Courtesy of Tennessee Athletics
The strains and challenges of being a student-athlete are numerous: maintaining a practice schedule, playing in tournaments during the fall, and having dual matches every weekend in the spring. On top of that, account for all the behind the scenes preparation: eating healthy, working at your training regimen, and getting enough sleep. That’s not all though, add in a major in biochemistry and cellular and molecular biology.
That is all in a day’s work for future doctor Kylie Duckworth.
Duckworth is in her final year on Rocky Top and is co-captain of the 2022 women’s tennis team. She has been a staple of excellence in the community and the classroom, earning three ITA All-Academic Scholar-Athlete awards, two Spring SEC Academic Honor Roll nods and places on the 2021 SEC Community Service Team and the 2018-19 First-Year SEC Academic Honor Roll.
Duckworth is co-president of Tennessee’s Student-Athlete Advisory Committee and serves in an advisory role for Provost John Zomchick, coming up with ideas and raising concerns about the strategic plan of the University.
With so much rush, it’s all about being in the moment for Duckworth.
“For me, I come to practice every day with the intention of putting all my energy into what I am doing,” Duckworth said. “There are so many things going on, so I try to compartmentalize them so I can have enough energy to get through the day, but I think my version of leadership is quiet. It’s ‘let’s get this done then move on to the next thing.’ It’s also about being dependable and reliable and doing what is expected of you.
“These whole four years, I’ve challenged myself to be a person that gives it their all each time and you can depend on me to give that every time out. That is just another way I try to lead.”
Flashback to April 10, 2021. The Lady Volunteers faced Alabama at Goodfriend Tennis Center for a noon match, looking to finish the regular season undefeated at home. Playing on Court 3 with Daria Kuczer was Kylie Duckworth, but there was something much more important going on for her on that rainy day in Knoxville.

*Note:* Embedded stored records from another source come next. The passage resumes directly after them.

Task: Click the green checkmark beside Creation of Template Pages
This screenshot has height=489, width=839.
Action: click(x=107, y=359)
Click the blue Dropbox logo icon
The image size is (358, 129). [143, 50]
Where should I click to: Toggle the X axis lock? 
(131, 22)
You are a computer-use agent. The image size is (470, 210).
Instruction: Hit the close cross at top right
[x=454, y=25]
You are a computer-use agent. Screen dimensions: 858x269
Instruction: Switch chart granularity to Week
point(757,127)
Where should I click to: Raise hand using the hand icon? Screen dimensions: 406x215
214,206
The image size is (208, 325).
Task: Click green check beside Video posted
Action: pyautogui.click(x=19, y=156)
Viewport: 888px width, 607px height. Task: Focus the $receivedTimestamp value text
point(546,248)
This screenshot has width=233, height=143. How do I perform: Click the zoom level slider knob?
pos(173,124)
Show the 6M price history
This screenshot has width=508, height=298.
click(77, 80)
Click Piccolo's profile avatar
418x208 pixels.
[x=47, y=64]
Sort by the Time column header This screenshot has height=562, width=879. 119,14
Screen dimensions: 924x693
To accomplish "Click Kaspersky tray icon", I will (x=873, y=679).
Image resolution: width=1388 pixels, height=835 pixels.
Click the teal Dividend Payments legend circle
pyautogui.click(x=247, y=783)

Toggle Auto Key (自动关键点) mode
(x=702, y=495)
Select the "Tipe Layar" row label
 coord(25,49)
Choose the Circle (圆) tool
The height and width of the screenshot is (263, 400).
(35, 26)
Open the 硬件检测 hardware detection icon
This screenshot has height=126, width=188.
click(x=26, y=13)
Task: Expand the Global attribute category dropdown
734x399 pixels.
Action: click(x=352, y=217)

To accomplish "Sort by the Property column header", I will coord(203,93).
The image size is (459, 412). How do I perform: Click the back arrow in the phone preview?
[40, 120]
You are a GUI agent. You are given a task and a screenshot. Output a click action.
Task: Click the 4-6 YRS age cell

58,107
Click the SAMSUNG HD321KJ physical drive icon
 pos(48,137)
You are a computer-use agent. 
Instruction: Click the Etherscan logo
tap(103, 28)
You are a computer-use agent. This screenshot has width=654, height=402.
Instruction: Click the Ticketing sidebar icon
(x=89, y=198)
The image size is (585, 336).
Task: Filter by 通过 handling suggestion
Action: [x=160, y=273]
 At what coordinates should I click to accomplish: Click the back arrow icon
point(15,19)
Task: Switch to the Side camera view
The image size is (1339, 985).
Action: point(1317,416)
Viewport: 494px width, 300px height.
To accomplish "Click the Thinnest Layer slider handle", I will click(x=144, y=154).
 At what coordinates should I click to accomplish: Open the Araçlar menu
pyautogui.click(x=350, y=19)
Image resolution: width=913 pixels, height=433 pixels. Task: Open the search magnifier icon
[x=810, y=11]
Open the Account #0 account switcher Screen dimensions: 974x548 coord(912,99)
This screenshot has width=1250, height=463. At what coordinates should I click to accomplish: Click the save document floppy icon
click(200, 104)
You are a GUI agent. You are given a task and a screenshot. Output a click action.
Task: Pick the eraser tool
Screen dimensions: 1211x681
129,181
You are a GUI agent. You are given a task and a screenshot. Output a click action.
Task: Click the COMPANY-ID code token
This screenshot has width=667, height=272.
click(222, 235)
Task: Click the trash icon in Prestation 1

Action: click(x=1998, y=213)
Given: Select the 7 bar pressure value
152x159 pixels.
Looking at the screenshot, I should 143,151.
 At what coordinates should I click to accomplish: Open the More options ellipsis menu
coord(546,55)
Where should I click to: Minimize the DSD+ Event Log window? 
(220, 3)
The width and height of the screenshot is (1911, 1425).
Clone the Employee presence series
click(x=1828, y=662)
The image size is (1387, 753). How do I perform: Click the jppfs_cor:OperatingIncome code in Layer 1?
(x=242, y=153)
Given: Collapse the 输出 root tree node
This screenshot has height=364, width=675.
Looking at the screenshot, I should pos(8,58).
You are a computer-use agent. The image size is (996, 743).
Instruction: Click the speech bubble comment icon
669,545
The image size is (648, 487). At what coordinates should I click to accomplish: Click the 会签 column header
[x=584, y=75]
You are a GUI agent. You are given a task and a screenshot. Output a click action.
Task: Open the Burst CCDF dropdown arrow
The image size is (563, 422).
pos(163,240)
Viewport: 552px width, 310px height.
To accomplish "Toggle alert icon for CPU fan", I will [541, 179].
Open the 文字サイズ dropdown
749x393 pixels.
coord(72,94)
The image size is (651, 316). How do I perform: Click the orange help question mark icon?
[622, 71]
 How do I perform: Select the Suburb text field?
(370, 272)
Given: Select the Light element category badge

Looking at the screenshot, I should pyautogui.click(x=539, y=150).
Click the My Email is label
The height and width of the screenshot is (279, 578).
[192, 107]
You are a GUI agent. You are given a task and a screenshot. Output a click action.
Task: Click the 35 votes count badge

To be considered for admission to med school, prospective students must take the Medical College Admission Test, MCAT for short.
“You have to schedule the MCAT months and months in advance because the spots get taken pretty quick, so I signed up for a Saturday because normally we play Friday and Sunday. I thought there would be no problem but, as it turned out, we had a match on Saturday.”
“I played that doubles match against Alabama and immediately drove to the testing center to take the MCAT, which is like a seven-hour exam. I did not play well that day either, I was just so jacked up and nervous. I mean, I had been studying for that exam for five months, so that was an adventure.”
– Senior Kylie Duckworth
The true adventure is the journey and Duckworth is still figuring out exactly what field of medicine she wants to study. It is no surprise, though, that she has already scouted the playing field as far as her options go.
“I am definitely drawn to some of the surgical subspecialties. I shadowed a surgical oncologist and some vascular surgeons and things like that. I really enjoy the fast-paced nature of it all. I think all my years of playing sports at such a high level has drawn me to that competitive and quick-decisional side of things.”
– Kylie Duckworth
As her time on Rocky Top has gone along, the lessons learned on the court have pervaded other aspects of her life, and it’s growth like that which underscores the true meaning of intercollegiate athletics.
“I felt like when I went into interviews for school, my ability to communicate with people similar to me was strong, but I was able to communicate with those of a higher status than myself. That’s something I have developed both on the court and during my involvement with SAAC.”
“As co-president, I have had to communicate to this big group of people and try to make it clear and concise. I then take what we learn in those meetings to administration and try to improve different elements of the experience. It was because of these experiences that I felt comfortable during that interview process.”
– Kylie Duckworth
As she looks to her final month and a half of school, Duckworth has been admitted to three medical schools and is waiting to hear back on a few more. Currently, she has letters of acceptance from the University of South Carolina, the Medical College of Georgia, and the Medical University of South Carolina.
The Georgia native and the rest of the Lady Vols prepare to face her home-state school, No. 15 Georgia, Saturday afternoon at noon at Barksdale Stadium.